▸ What is required
Every line of the records counts; transcribe each one exactly.

———

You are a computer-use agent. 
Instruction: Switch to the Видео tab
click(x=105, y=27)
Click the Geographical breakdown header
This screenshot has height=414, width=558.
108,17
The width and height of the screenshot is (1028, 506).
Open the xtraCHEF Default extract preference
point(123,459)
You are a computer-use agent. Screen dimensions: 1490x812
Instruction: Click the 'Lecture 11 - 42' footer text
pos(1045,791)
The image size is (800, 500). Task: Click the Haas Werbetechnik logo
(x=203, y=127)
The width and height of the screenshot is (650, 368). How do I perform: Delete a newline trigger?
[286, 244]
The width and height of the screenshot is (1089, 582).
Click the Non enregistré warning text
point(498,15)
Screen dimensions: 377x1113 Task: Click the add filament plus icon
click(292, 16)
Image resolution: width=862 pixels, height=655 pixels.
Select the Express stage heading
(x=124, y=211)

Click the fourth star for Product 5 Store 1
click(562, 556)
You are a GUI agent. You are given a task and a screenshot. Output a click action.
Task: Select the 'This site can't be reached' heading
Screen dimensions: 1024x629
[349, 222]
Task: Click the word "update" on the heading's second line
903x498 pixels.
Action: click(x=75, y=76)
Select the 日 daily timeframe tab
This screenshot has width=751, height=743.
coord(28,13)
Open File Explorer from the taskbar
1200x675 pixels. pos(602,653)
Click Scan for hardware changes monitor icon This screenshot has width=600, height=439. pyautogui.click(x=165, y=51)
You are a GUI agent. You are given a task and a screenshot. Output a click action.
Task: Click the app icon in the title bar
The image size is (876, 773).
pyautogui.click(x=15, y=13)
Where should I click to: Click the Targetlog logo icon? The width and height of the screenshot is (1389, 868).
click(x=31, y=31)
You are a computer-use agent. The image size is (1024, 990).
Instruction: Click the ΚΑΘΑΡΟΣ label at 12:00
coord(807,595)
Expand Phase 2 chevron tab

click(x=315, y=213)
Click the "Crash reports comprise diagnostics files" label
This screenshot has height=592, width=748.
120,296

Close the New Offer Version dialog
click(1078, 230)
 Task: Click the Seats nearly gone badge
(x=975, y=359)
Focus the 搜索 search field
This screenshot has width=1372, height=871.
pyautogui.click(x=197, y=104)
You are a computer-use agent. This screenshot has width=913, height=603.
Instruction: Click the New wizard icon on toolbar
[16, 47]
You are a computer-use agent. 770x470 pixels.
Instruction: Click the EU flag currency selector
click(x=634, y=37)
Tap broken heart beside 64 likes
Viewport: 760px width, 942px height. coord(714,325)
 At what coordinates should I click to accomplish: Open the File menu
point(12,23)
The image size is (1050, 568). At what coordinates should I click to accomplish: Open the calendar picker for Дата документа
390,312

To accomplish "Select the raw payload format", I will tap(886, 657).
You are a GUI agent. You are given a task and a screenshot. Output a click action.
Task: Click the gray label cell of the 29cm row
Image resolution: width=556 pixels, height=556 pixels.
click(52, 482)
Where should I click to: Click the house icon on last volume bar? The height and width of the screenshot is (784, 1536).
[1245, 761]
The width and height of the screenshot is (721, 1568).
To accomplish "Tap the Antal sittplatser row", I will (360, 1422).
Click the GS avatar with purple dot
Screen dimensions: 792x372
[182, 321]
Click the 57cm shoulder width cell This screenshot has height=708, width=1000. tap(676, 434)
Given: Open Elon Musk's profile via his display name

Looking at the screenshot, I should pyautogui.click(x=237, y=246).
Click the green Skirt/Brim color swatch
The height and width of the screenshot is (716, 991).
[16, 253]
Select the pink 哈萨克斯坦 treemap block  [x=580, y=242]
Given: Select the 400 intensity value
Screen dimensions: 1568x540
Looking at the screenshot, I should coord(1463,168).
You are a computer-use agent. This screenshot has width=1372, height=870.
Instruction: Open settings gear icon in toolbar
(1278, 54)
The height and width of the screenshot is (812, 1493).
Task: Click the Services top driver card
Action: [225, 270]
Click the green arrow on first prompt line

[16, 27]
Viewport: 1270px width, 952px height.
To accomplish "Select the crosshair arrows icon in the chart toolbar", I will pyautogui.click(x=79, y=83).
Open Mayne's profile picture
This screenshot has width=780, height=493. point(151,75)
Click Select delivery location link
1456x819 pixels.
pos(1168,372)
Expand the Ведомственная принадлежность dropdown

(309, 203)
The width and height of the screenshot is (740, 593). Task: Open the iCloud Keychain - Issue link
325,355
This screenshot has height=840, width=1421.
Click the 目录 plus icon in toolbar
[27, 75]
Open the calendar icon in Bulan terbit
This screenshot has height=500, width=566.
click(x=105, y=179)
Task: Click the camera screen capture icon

———

▸ Exercise response
You are a computer-use agent. 
Instruction: Switch to the Видео tab
click(x=105, y=27)
Click the Geographical breakdown header
This screenshot has height=414, width=558.
108,17
The width and height of the screenshot is (1028, 506).
Open the xtraCHEF Default extract preference
point(123,459)
You are a computer-use agent. Screen dimensions: 1490x812
Instruction: Click the 'Lecture 11 - 42' footer text
pos(1045,791)
The image size is (800, 500). Task: Click the Haas Werbetechnik logo
(x=203, y=127)
The width and height of the screenshot is (650, 368). How do I perform: Delete a newline trigger?
[286, 244]
The width and height of the screenshot is (1089, 582).
Click the Non enregistré warning text
point(498,15)
Screen dimensions: 377x1113 Task: Click the add filament plus icon
click(292, 16)
Image resolution: width=862 pixels, height=655 pixels.
Select the Express stage heading
(x=124, y=211)

Click the fourth star for Product 5 Store 1
click(562, 556)
You are a GUI agent. You are given a task and a screenshot. Output a click action.
Task: Select the 'This site can't be reached' heading
Screen dimensions: 1024x629
[349, 222]
Task: Click the word "update" on the heading's second line
903x498 pixels.
Action: click(x=75, y=76)
Select the 日 daily timeframe tab
This screenshot has width=751, height=743.
coord(28,13)
Open File Explorer from the taskbar
1200x675 pixels. pos(602,653)
Click Scan for hardware changes monitor icon This screenshot has width=600, height=439. pyautogui.click(x=165, y=51)
You are a GUI agent. You are given a task and a screenshot. Output a click action.
Task: Click the app icon in the title bar
The image size is (876, 773).
pyautogui.click(x=15, y=13)
Where should I click to: Click the Targetlog logo icon? The width and height of the screenshot is (1389, 868).
click(x=31, y=31)
You are a computer-use agent. The image size is (1024, 990).
Instruction: Click the ΚΑΘΑΡΟΣ label at 12:00
coord(807,595)
Expand Phase 2 chevron tab

click(x=315, y=213)
Click the "Crash reports comprise diagnostics files" label
This screenshot has height=592, width=748.
120,296

Close the New Offer Version dialog
click(1078, 230)
 Task: Click the Seats nearly gone badge
(x=975, y=359)
Focus the 搜索 search field
This screenshot has width=1372, height=871.
pyautogui.click(x=197, y=104)
You are a computer-use agent. This screenshot has width=913, height=603.
Instruction: Click the New wizard icon on toolbar
[16, 47]
You are a computer-use agent. 770x470 pixels.
Instruction: Click the EU flag currency selector
click(x=634, y=37)
Tap broken heart beside 64 likes
Viewport: 760px width, 942px height. coord(714,325)
 At what coordinates should I click to accomplish: Open the File menu
point(12,23)
The image size is (1050, 568). At what coordinates should I click to accomplish: Open the calendar picker for Дата документа
390,312

To accomplish "Select the raw payload format", I will tap(886, 657).
You are a GUI agent. You are given a task and a screenshot. Output a click action.
Task: Click the gray label cell of the 29cm row
Image resolution: width=556 pixels, height=556 pixels.
click(52, 482)
Where should I click to: Click the house icon on last volume bar? The height and width of the screenshot is (784, 1536).
[1245, 761]
The width and height of the screenshot is (721, 1568).
To accomplish "Tap the Antal sittplatser row", I will (360, 1422).
Click the GS avatar with purple dot
Screen dimensions: 792x372
[182, 321]
Click the 57cm shoulder width cell This screenshot has height=708, width=1000. tap(676, 434)
Given: Open Elon Musk's profile via his display name

Looking at the screenshot, I should pyautogui.click(x=237, y=246).
Click the green Skirt/Brim color swatch
The height and width of the screenshot is (716, 991).
[16, 253]
Select the pink 哈萨克斯坦 treemap block  [x=580, y=242]
Given: Select the 400 intensity value
Screen dimensions: 1568x540
Looking at the screenshot, I should coord(1463,168).
You are a computer-use agent. This screenshot has width=1372, height=870.
Instruction: Open settings gear icon in toolbar
(1278, 54)
The height and width of the screenshot is (812, 1493).
Task: Click the Services top driver card
Action: [225, 270]
Click the green arrow on first prompt line

[16, 27]
Viewport: 1270px width, 952px height.
To accomplish "Select the crosshair arrows icon in the chart toolbar", I will pyautogui.click(x=79, y=83).
Open Mayne's profile picture
This screenshot has width=780, height=493. point(151,75)
Click Select delivery location link
1456x819 pixels.
pos(1168,372)
Expand the Ведомственная принадлежность dropdown

(309, 203)
The width and height of the screenshot is (740, 593). Task: Open the iCloud Keychain - Issue link
325,355
This screenshot has height=840, width=1421.
Click the 目录 plus icon in toolbar
[27, 75]
Open the calendar icon in Bulan terbit
This screenshot has height=500, width=566.
click(x=105, y=179)
Task: Click the camera screen capture icon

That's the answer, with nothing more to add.